ASSIGNMENT:
Every record that follows must be given again exactly.

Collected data
******

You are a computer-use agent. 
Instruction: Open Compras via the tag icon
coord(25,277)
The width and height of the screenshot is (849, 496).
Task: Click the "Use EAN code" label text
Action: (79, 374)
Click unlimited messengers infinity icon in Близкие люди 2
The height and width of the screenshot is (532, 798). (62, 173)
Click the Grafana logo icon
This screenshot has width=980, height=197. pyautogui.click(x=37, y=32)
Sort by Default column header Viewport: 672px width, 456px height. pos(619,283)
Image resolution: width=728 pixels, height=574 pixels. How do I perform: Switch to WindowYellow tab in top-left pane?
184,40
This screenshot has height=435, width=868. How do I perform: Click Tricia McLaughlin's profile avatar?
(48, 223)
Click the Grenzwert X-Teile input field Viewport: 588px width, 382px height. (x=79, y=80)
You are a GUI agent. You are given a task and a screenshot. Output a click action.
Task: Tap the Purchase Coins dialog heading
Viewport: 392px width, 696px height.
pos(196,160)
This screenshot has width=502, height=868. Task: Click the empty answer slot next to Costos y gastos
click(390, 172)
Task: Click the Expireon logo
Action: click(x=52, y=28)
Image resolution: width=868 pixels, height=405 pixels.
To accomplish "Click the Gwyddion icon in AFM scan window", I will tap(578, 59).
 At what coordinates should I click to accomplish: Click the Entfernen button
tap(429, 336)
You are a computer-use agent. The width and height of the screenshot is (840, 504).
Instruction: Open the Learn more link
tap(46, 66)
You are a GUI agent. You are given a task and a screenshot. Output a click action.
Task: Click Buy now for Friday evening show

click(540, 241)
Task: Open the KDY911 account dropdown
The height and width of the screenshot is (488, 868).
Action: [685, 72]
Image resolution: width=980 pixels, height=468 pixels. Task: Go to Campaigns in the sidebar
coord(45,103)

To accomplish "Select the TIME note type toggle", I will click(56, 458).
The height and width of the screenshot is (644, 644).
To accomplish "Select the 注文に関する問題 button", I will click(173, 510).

******

SOLUTION FOR THIS PROBLEM:
You are a computer-use agent. 
Instruction: Open Compras via the tag icon
coord(25,277)
The width and height of the screenshot is (849, 496).
Task: Click the "Use EAN code" label text
Action: (79, 374)
Click unlimited messengers infinity icon in Близкие люди 2
The height and width of the screenshot is (532, 798). (62, 173)
Click the Grafana logo icon
This screenshot has width=980, height=197. pyautogui.click(x=37, y=32)
Sort by Default column header Viewport: 672px width, 456px height. pos(619,283)
Image resolution: width=728 pixels, height=574 pixels. How do I perform: Switch to WindowYellow tab in top-left pane?
184,40
This screenshot has height=435, width=868. How do I perform: Click Tricia McLaughlin's profile avatar?
(48, 223)
Click the Grenzwert X-Teile input field Viewport: 588px width, 382px height. (x=79, y=80)
You are a GUI agent. You are given a task and a screenshot. Output a click action.
Task: Tap the Purchase Coins dialog heading
Viewport: 392px width, 696px height.
pos(196,160)
This screenshot has width=502, height=868. Task: Click the empty answer slot next to Costos y gastos
click(390, 172)
Task: Click the Expireon logo
Action: click(x=52, y=28)
Image resolution: width=868 pixels, height=405 pixels.
To accomplish "Click the Gwyddion icon in AFM scan window", I will tap(578, 59).
 At what coordinates should I click to accomplish: Click the Entfernen button
tap(429, 336)
You are a computer-use agent. The width and height of the screenshot is (840, 504).
Instruction: Open the Learn more link
tap(46, 66)
You are a GUI agent. You are given a task and a screenshot. Output a click action.
Task: Click Buy now for Friday evening show

click(540, 241)
Task: Open the KDY911 account dropdown
The height and width of the screenshot is (488, 868).
Action: [685, 72]
Image resolution: width=980 pixels, height=468 pixels. Task: Go to Campaigns in the sidebar
coord(45,103)

To accomplish "Select the TIME note type toggle", I will click(56, 458).
The height and width of the screenshot is (644, 644).
To accomplish "Select the 注文に関する問題 button", I will click(173, 510).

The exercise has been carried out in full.